INSTRUCTIONS:
**a)** Render this sentence from the essay on speaking with God into Spanish: "Each name helps us experience God in a different way."
**b)** Reproduce the essay on speaking with God from "We should not" to "One in conversation?".

We Reform Jews love to talk about God. We will argue heatedly in Shabbat morning study groups about God's role in the lives of our biblical ancestors. But whatever the Torah portion, someone will inevitably raise questions such as: Why could Abraham, Rebecca, and Moses encounter God but we cannot? Why is God's voice not heard in our own times?
We should not assume that Abraham, Rebecca, and Moses had a special line to God. Even our biblical ancestors needed help in recognizing God's presence in our lives. Consider the story of young Samuel in the house of Eli the priest (I Samuel 3:1-18). Samuel, apprenticed to the old priest Eli, hears a voice calling him. He thinks it's his mentor, until Eli, recognizing that it is God's voice, instructs Samuel to say: "Speak, God, for your servant is listening."
If even the great Samuel couldn't perceive God's presence, how can we much more limited human beings engage the Eternal One in conversation?
We can begin in the same way we converse with human beings--by learning God's name. Admittedly it's difficult, as the name God prefers (YHVH, Exodus 6:2-3) is unpronounceable! Fortunately, however, the Torah gives many other names for God, among them Elohim (God acting as Judge), Adonai (God as Compassionate One), El Shaddai (God Almighty or God the Nurturer), Shechina (The Presence), and Ha-Makom (The Place). Each name helps us experience God in a different way. Think of the people that know you by different names, names that reflect different aspects of your identity. The same is true for God.

SOURCE MATERIAL:
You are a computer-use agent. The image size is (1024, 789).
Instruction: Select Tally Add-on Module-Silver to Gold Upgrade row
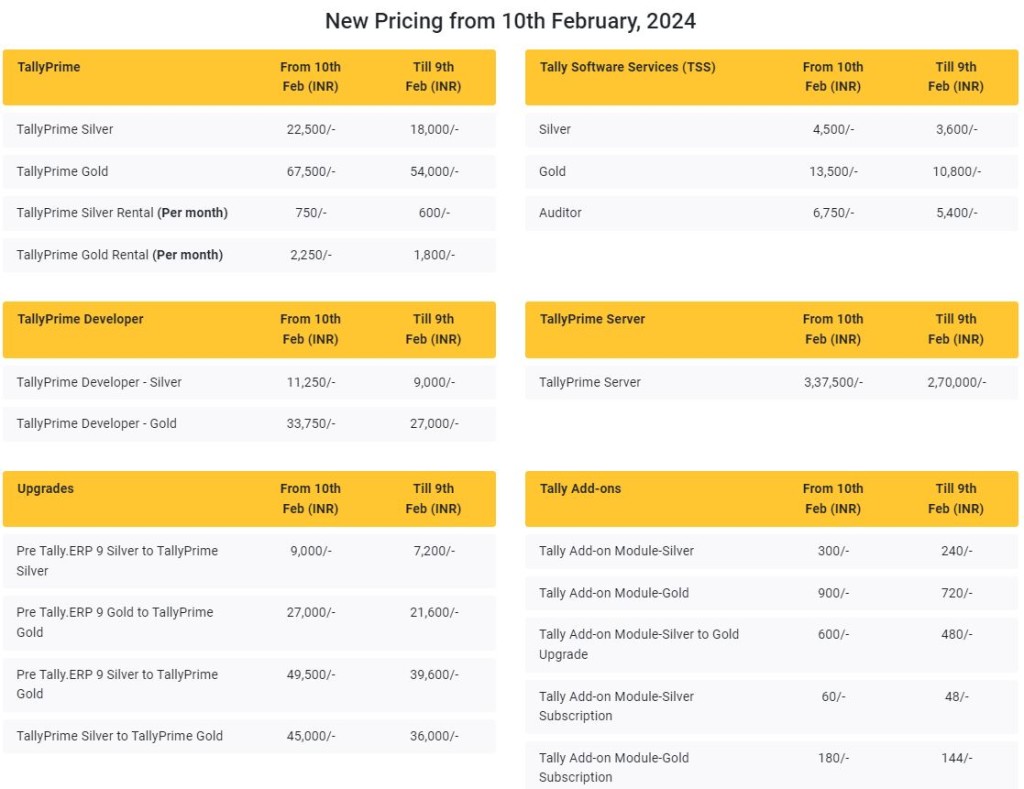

ANSWERS FOR THIS EXERCISE:
**a)** Cada nombre nos ayuda a experimentar a Dios de una manera diferente.

**b)**
We should not assume that Abraham, Rebecca, and Moses had a special line to God. Even our biblical ancestors needed help in recognizing God's presence in our lives. Consider the story of young Samuel in the house of Eli the priest (I Samuel 3:1-18). Samuel, apprenticed to the old priest Eli, hears a voice calling him. He thinks it's his mentor, until Eli, recognizing that it is God's voice, instructs Samuel to say: "Speak, God, for your servant is listening."
If even the great Samuel couldn't perceive God's presence, how can we much more limited human beings engage the Eternal One in conversation?